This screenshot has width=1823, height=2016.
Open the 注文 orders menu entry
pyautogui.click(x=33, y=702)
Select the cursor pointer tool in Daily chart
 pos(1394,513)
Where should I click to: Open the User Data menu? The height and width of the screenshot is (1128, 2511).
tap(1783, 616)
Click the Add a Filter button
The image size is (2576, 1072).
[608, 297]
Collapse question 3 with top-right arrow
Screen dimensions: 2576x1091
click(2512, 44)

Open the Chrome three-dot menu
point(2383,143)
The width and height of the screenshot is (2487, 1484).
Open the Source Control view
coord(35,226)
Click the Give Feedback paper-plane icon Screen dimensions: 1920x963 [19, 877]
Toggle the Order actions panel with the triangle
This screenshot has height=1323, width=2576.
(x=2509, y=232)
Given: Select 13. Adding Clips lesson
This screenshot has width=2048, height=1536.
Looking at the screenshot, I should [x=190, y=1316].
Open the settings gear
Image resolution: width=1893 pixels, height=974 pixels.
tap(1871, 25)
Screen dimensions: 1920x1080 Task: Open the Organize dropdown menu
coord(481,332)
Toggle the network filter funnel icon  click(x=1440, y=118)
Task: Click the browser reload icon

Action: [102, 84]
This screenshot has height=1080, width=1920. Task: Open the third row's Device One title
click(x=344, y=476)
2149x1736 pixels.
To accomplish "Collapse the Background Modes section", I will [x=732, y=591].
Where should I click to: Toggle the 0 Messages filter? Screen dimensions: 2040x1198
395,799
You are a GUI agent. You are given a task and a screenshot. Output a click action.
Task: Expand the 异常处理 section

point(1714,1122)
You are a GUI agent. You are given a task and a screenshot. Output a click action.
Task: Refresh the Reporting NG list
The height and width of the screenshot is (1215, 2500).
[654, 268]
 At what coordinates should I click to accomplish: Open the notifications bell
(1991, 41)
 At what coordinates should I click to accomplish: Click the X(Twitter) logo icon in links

### Problem statement
Could you restate, word for word, the lines above from the one with "Open the 注文 orders menu entry" to the one with "Click the Add a Filter button", both included?

### Written response
Open the 注文 orders menu entry
pyautogui.click(x=33, y=702)
Select the cursor pointer tool in Daily chart
 pos(1394,513)
Where should I click to: Open the User Data menu? The height and width of the screenshot is (1128, 2511).
tap(1783, 616)
Click the Add a Filter button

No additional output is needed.